Collected data:
....

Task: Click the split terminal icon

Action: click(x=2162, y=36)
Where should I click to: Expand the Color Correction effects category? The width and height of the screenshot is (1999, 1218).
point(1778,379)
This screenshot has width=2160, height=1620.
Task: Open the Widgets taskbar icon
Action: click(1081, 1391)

....

#### [WHAT YOU SHOULD DO]
I would like you to return every entry exactly, with nothing changed.

#### [EXERCISE ANSWER]
Task: Click the split terminal icon

Action: click(x=2162, y=36)
Where should I click to: Expand the Color Correction effects category? The width and height of the screenshot is (1999, 1218).
point(1778,379)
This screenshot has width=2160, height=1620.
Task: Open the Widgets taskbar icon
Action: click(1081, 1391)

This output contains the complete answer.